Víctor Loyola

Personal information
- Full name: Víctor Jesús Alfredo Loyola Pando
- Date of birth: 22 September 1981 (age 44)
- Place of birth: Santiago, Chile
- Height: 1.82 m (5 ft 11+1⁄2 in)
- Positions: Goalkeeper; forward;

Youth career
- 1993–2001: Colo-Colo

Senior career*
- Years: Team / Apps / (Gls)
- 2000–2005: Colo-Colo / 13 / (0)
- 2001: → Unión Española (loan) / 15 / (0)
- 2005: Puerto Montt / 6 / (0)
- 2006–2011: Santiago Morning / 68 / (2)
- 2007: → Audax Italiano (loan) / 7 / (0)
- 2010: → Cobreloa (loan) / 4 / (0)
- Total:  / 113 / (2)

= Víctor Loyola =

Chilean footballer (born 1981)

Víctor Jesús Alfredo Loyola Pando (born 22 June 1981) is a Chilean retired footballer who played as a goalkeeper and occasionally as a forward.

==Football career==
Born in Santiago, Loyola started his career with local Colo-Colo, spending five seasons at the club which included a loan at Unión Española. He subsequently joined Deportes Puerto Montt.
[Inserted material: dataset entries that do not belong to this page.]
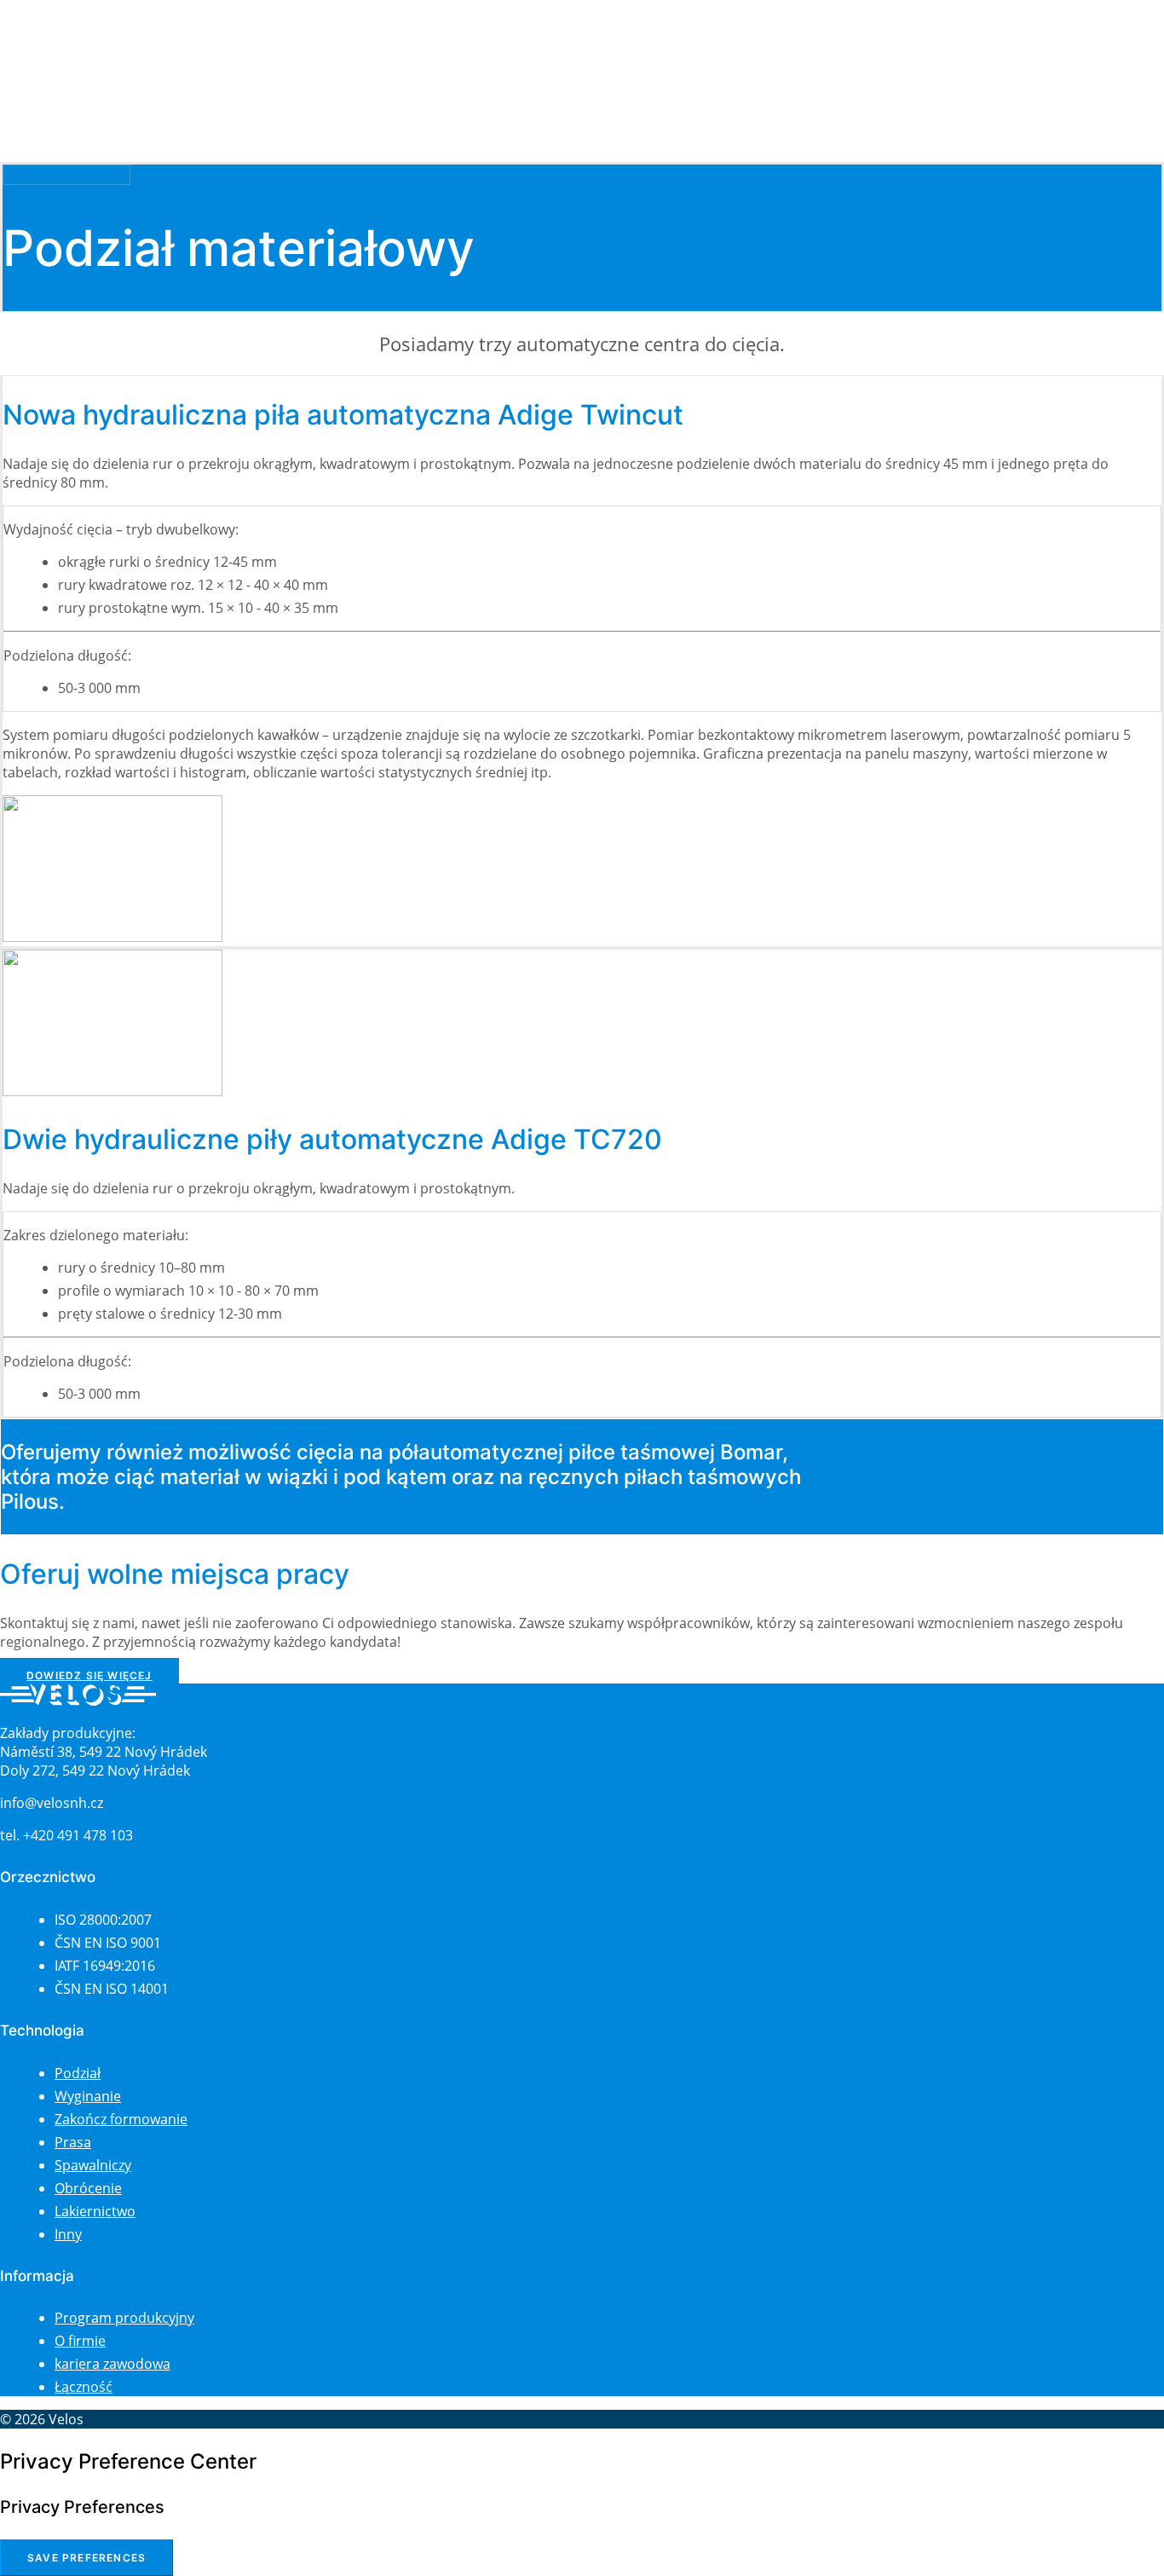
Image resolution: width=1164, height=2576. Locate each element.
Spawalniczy (93, 2165)
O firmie (60, 46)
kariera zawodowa (112, 2363)
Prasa (73, 2142)
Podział (78, 2073)
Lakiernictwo (95, 2211)
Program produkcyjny (124, 2317)
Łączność (63, 83)
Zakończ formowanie (121, 2119)
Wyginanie (88, 2096)
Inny (68, 2234)
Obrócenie (88, 2188)
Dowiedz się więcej (89, 1675)
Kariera (57, 64)
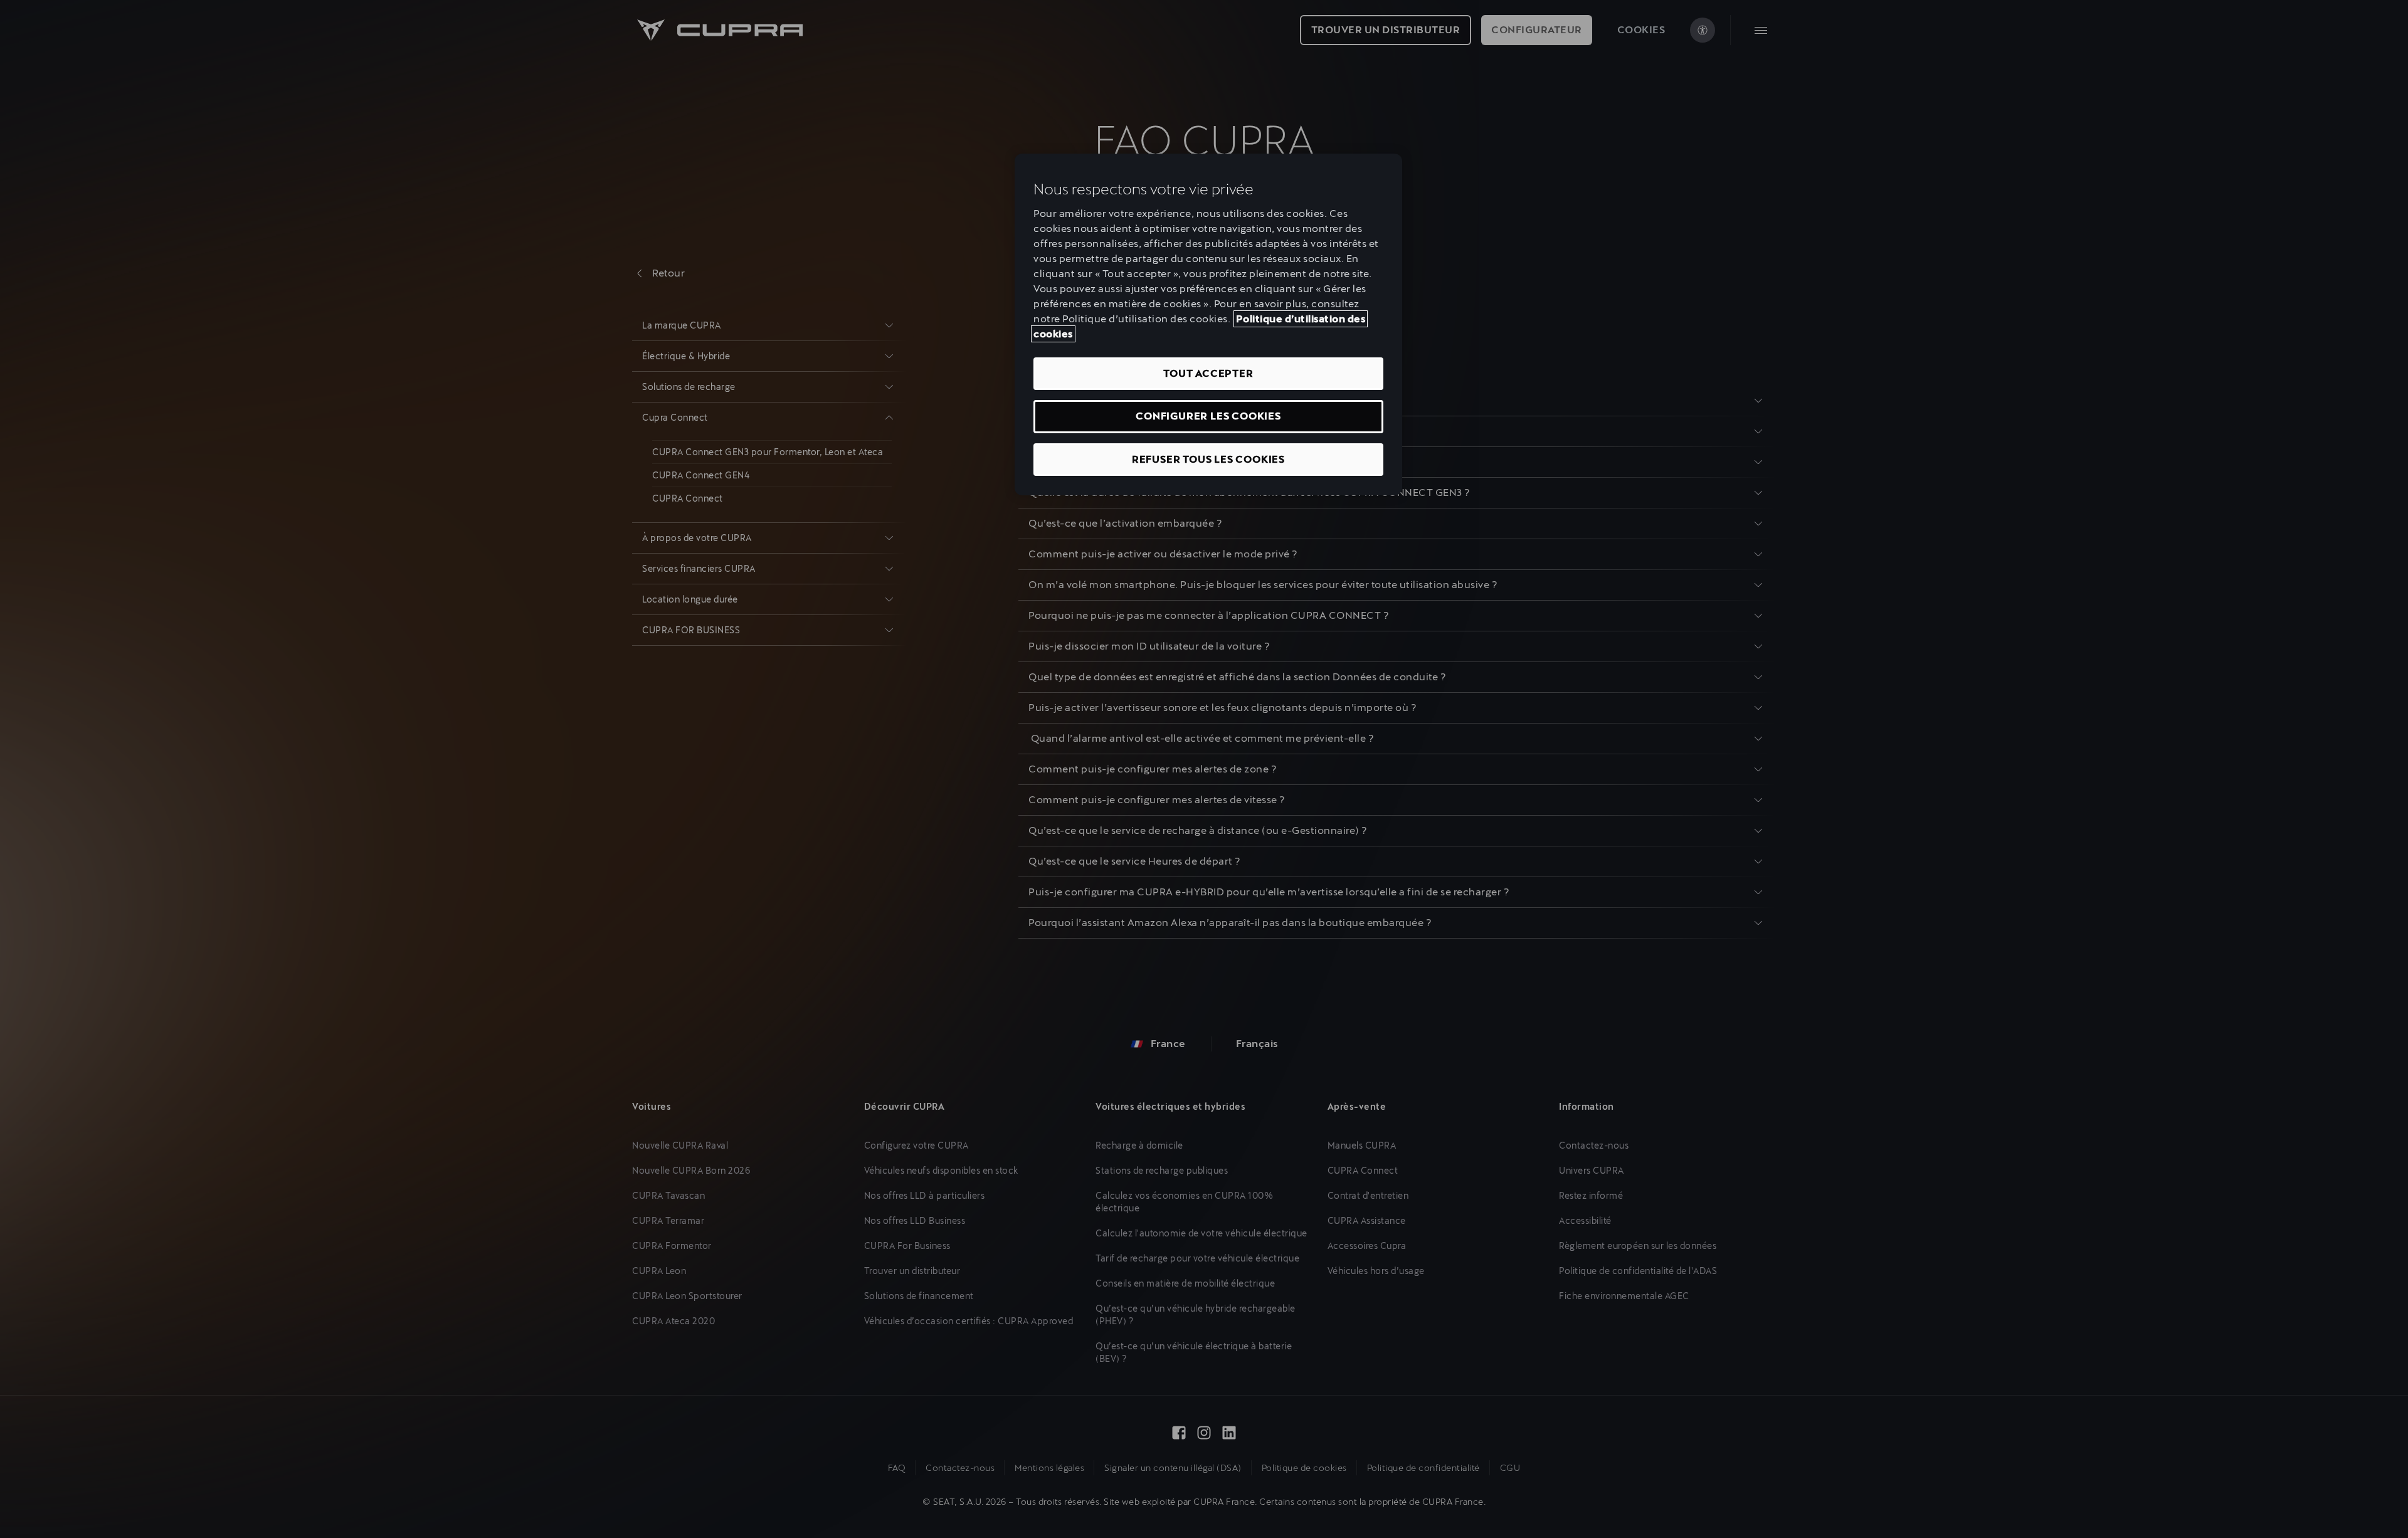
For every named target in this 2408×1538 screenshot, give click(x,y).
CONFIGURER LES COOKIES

In 2006, Loyola signed for Santiago Morning. On 25 November 2009, in the last minute of the Clausura away fixture against Audax Italiano (where he had previously played on loan), he scored through a header in an eventual 1–2 loss and semi-finals qualification on the away goals rule, after having been brought on as a substitute forward by manager Juan Antonio Pizzi.

Santiago Morning also loaned Loyola to Cobreloa. On 22 May 2011, back with the latter but now as a goalkeeper, he netted his team's goal in a 1–1 Apertura home draw precisely against the former, in another injury-time header. On 15 June, in a friendly with former side Colo-Colo, his individual effort was the game's first goal in a 2–1 win, and he also announced his intention to spend the following Clausura entirely as a forward; on 10 July, for the Copa Chile, the forward scored his second goal since being fully reconverted by manager Fernando Díaz, in a 1–1 draw at Unión San Felipe.

Loyola retired midway through 2012 at the age of 31, due to numerous back problems.